UK banks have pulled billions of pounds of funding from the euro zone as fears grow about the impact of a “Lehman-style” event connected to a Greek default.
Senior sources have revealed that leading banks, including Barclays and Standard Chartered, have radically reduced the amount of unsecured lending they are prepared to make available to euro zone banks, raising the prospect of a new credit crunch for the European banking system.
Standard Chartered is understood to have withdrawn tens of billions of pounds from the euro zone inter-bank lending market in recent months and cut its overall exposure by two-thirds in the past few weeks as it has become increasingly worried about the finances of other European banks.
Barclays has also cut its exposure in recent months as senior managers have become increasingly concerned about developments among banks with large exposures to the troubled European countries Greece, Ireland, Spain, Italy and Portugal.
... One source said it was “inevitable” that British banks would look to minimise their potential losses in the event the euro zone crisis were to get worse. “Everyone wants to ensure that they are not badly affected by the crisis,” said one bank executive.
Moves by stronger banks to cut back their lending to weaker banks is reminiscent of the build-up to the financial crisis in 2008, when the refusal of banks to lend to one another led to a seizing-up of the markets that eventually led to the collapse of several major banks and taxpayer bail-outs of many more.
Make no mistake - modern day bank runs are now caused by institutions!
And back to the Eurocalypse discussion:
We would make some stress scenarios. suppose deposits for example drop by 30% and look if there is a problem for short term funding,
basically they this would amount to -180bn, they need to be able to sell 180bn assets. There are 180bn of short term assets (less than 1 month)
they can sell, plus they probably can some of their trading book.

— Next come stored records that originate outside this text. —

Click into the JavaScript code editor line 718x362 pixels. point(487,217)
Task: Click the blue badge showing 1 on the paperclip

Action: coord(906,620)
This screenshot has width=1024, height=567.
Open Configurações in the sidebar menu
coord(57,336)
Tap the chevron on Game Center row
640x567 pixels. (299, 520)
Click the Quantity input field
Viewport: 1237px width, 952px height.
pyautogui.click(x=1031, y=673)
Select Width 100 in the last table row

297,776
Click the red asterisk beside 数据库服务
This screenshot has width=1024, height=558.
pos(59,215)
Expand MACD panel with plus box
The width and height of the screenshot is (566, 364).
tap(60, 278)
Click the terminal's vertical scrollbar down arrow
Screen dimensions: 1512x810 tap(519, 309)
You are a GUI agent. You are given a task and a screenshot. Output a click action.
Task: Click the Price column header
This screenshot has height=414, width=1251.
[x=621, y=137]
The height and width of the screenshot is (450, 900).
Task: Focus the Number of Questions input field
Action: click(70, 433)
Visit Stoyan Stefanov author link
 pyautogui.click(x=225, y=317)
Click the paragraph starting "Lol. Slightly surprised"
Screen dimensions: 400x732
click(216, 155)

And this appears to be a weakness of modeling real life events. You see, by modeling just the effects of a 30% drop in deposits, you are ignoring the real world effect of counterparties pulling liquidity in tandem in an effort to minimize exposure -as detailed in the excerpt above. You are also negating the fact that much of the so called "trading book" is being carried on the books at prices that are significantly above what can be fetche in the market, which I illustriously detailed in the blog post Is Another Banking Crisis Inevitable? and whose empirical evidence was laid bare in the accompanying subscription document
The Inevitability of Another Bank Crisis. I also went over this in detail at the large European bank, ING, as the keynote speaker at their CRE valuation conference in Amsterdam...
It looks like the subject bank is using 170bn of its deposits to fund its trading activities (this is the gap between asset and liabilities for undetermined maturities) and the rest of it to fund longer term assets (loans bonds etc...)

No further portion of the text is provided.